Quote Originally Posted by BayouMotownMan View Post
OK, I think I can speak on the marital abuse from experience. My mother was a battered woman. I watched it helplessly for 12 years. Not only is there emotional damage done to the wife but to the children as well and in my 20s I had extensive therapy in order to process the events that led up and caused this situation.

It's never an easy answer as to why the woman stays in that situation. I didn't get up the nerve to talk to my mother about this until long after my father died and I was grown. I might add, my father's death was a relief to all of us, including him. She was really the only one who grieved for him

In most situations, the man whittles down the woman's self-confidence and self-respect so that she feels she has no alternative but to stay. That was my mom's situation. She was dependent on my father for income as she was a stay at home mom. The abuse starts small and then grows when the man sees just how much he can get away with, leading up to beating the woman to a pulp as it did with Mary or even killing the woman in extreme circumstances as it did with OJ. [[And yes, I believe he did it.) Luckily in my family it never got that drastic. My father died young however, at 45. But my biggest fear was that he would one day kill my mother. A child should never have to live with that kind of fear.

So the woman just accepts that she is the blame and the cause for the violence. The woman justifies the man's abuse and walks on egg shells trying not to arouse that violence again. Just when she thinks she had learned to please him and live peacefully, at her own expense of course, something usually inconsequential will result in yet another beating.

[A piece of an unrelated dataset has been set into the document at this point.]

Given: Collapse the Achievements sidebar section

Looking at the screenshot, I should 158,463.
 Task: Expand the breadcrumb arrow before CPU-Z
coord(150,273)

Then I had to learn as an adult, what caused my father to go off. He was an alcoholic, also common in such situations. There are usually some kind of chemical dependency. Many wives drink with the husband in an effort to make him feel he has company. In my dad's case he went into WWII as a quiet, soft-spoken young man. He fought in Normandy and saw atrocities I won't even go into. Can you imagine giving a cute little German 5 year old a nickle for some candy and then the kid detonates in front of you? Just one of many things he saw. He was wounded and left for dead, he crawled back to his boat barely making it in time. My mother met him at a hospital in Memphis and nursed him for weeks before bringing him back home. Slowly, ever so gradually, the abuse started.

This may shed some light on why Mary stayed with Pedro. Also we know nothing about Pedro's childhood and the many things that may have led to his abusive behavior.

We are in a different world now. There are shelters for homeless woman everywhere. Protection they didn't feel they had. That wasn't available to my mom or to Mary. Or Florence. It was just the plight of women I guess. It was accepted. Even family members accept it.

I remember being at a funeral for my father's brother about ten years ago. I only had two aunts left, my daddy's sisters. Somehow we got on the subject of my daddy and I made the comment about how difficult it was watching him beat my mother. Those two women looked at each other and laughed. I was absolutely livid and had to walk out of the funeral parlor to hold my tongue. So I learned yet another aspect of husbandry abuse; Many saw it as a sign of masculinity. It was virile.

I never married. I never trusted myself with partners or children. I too have a temper. I just wasn't going to take that chance. That was the fallout from my experience with spousal abuse.
Thank you for sharing such a painful and personal part of your life. I do appreciate you posting this as we more we talk about spousal abuse the more awareness we bring to it. Men who beat women are weak bullies and scum IMO. I hope and pray you heal from what you went through and find peace. God bless you.